* _Reading passage_
--- begin ---

Closed tedholzman closed 3 years ago
Hi Ted,
Sorry to hear that, hopefully we can figure this out. Can you give a few more items of info please:
If you use snowSuperLearner rather than CV.SuperLearner does the analysis complete?
Thanks, Chris
@ck37 This looks vaguely familiar to me. When you try to use parLapply(cl = NULL, X, fun, ...)
on a function that contains an argument named X
, it gets confused because X
matches two arguments. However, that's why the .crossValFun()
wrapper function uses an argument called dataX
instead of X
, so I am confused as to why it's hitting this error.
@tedholzman The second error you're getting, "cannot allocate 4G vector", means you've hit a memory limitation. You may be able to get around that by using fewer CV folds. However, if your data is just too big, you could try using the subsemble package (allowing you to keep your same base learner library), the h2oEnsemble package or the h2o package. These alternatives I listed do not yet have a built-in outer cross-validation function (a la CV.SuperLearner()

--- end ---

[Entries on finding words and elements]

--- begin ---

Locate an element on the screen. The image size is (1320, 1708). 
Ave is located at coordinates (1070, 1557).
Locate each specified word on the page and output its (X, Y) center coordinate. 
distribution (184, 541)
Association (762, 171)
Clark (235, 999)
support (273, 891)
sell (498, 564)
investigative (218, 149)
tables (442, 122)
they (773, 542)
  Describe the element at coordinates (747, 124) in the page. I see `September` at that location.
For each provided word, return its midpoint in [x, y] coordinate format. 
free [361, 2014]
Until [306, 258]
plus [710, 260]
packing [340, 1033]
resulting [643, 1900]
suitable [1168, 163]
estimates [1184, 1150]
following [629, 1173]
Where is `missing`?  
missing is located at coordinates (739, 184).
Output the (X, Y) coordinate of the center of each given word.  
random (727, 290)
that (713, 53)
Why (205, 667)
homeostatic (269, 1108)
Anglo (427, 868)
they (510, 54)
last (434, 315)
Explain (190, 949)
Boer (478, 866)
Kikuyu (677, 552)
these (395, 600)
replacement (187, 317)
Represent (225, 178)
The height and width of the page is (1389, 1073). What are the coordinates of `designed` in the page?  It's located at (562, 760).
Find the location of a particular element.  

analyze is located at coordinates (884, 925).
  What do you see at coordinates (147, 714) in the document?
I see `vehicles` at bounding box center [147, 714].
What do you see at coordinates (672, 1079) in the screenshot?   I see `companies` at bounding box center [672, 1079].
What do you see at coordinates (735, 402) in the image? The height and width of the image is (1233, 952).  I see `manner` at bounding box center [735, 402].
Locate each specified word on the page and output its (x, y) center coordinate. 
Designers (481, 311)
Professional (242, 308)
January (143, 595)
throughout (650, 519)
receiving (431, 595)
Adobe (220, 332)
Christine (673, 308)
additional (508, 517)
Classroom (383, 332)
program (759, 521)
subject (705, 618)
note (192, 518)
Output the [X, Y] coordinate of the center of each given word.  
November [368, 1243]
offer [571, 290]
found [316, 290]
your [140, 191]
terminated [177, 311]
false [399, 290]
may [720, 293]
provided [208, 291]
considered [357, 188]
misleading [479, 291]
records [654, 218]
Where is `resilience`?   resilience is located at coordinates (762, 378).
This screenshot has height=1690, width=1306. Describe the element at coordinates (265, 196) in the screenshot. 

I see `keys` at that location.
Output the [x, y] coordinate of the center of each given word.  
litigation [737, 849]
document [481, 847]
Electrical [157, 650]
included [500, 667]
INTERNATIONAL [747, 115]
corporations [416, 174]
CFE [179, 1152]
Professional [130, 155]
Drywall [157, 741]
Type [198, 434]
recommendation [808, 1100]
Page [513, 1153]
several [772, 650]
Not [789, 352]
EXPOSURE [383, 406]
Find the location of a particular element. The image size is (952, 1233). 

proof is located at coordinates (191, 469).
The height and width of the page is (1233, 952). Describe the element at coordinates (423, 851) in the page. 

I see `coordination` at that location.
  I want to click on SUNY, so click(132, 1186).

--- end ---

* _Prompt 1_
In the thread, what does the error "cannot allocate 4G vector" indicate?
* _Prompt 2_
Print the thread between "Thanks, Chris" and "why the .crossValFun()", inclusive.

* _Reply 1_
It indicates that a memory limitation has been hit.

* _Reply 2_
Thanks, Chris
@ck37 This looks vaguely familiar to me. When you try to use parLapply(cl = NULL, X, fun, ...)
on a function that contains an argument named X
, it gets confused because X
matches two arguments. However, that's why the .crossValFun()